At the end of the war, Captain LaRue left the sea and joined the Benedictine Order as a monk, taking the name Brother Marinus, OSB. Recently the Apostleship of the Sea has taken steps to have Brother Marinus canonized.
—J. Robert Lunney, Golden Life Member, Staff Officer, SS Meredith Victory
The Marine Corps Needs Organic Air Defense
(See J. Miller, pp. 54–58, January 2019)
Lieutenant Miller argues that in Vietnam Marine Corps Hawks “served as an effective deterrent against North Vietnamese jets,” and a photo caption (possibly the work of an editor, not the author) states that “the Hawk missile played a key air defense role . . . during operations Desert Shield and Desert Storm.” Neither statement is true. In both conflicts the massive U.S. air superiority smothered any adversary air activity.
During the Vietnam War, no North Vietnamese aircraft ever went south of the demilitarized zone. (The fact that the Marine Corps brought two Hawk battalions to Vietnam and no civil affairs says a lot about its poor preparation to fight insurgency.) During Desert Shield/Desert Storm, nearly every Iraqi air sortie was intercepted by coalition fighters. In both conflicts, ground-based air defense was tightly controlled lest it shoot down friendly aircraft.
It may be that in a future great-power conflict the Marine Corps will need more organic air defense. Personally, I would rather see the Corps build a ground-based antiship capability to be able to participate more fully in a naval campaign in the western Pacific, but there are issues on which reasonable people can disagree. What is clear, however, is that air-defense forces require high-quality personnel and expensive equipment but are useless in regional conflicts or insurgencies. The tough question for force planners is whether the capability gained in great-power conflicts is worth the price paid during other types.
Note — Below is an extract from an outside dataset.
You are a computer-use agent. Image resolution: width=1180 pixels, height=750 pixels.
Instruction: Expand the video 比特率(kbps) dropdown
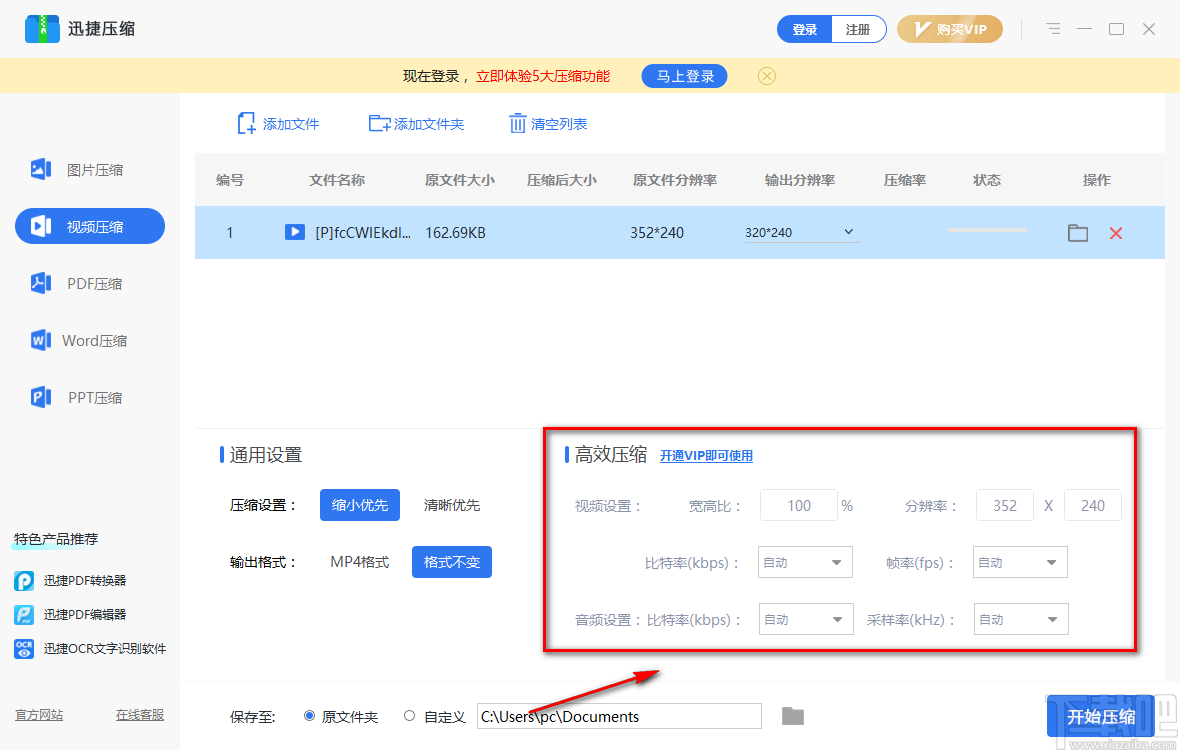(x=805, y=562)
—COL Mark F. Cancian, USMC (Ret.)
Don't Restrict SWO Qualification
(See E. Rankin, p. 33, January 2019)
I agree That restricting surface warfare officer (SWO) qualifications for warrant (CWOs) and limited duty officer (LDOs) would be a huge loss to the Navy—not to mention the elimination of a career incentive. Proven mature judgment, gained through experience and longevity of service, is clearly an asset in watchstanding that the SWO community can ill-afford to lose.
SWO qualifications are being revised by the Navy for good reasons, but no revised curriculum or high-tech bridge simulator can make a junior officer more qualified to be a SWO than a CWO or LDO.
—CAPT Reg Mitchell, USNR (Ret.)
China Has Learned the Value of Amphibious Operations
(See W. Bowers and C. Yung, pp. 24–28, November 2018; M. Moore, p. 87, January 2019)
The tanks in the photo on page 25 of the November Proceedings are not all U.S.-made as the caption says.
The tanks in the column on the left are Russian T-26 light tanks sold to China during World War II. The tubular aerials and the Vickers suspension are the giveaways. They are said to have served in the mechanized Nationalist 200th Infantry Division in the Tank Regiment. The T-26s and the U.S. M3A3 Stuarts shown in the photo moved to Taiwan during the Chinese Nationalist retreat to the island in late 1949.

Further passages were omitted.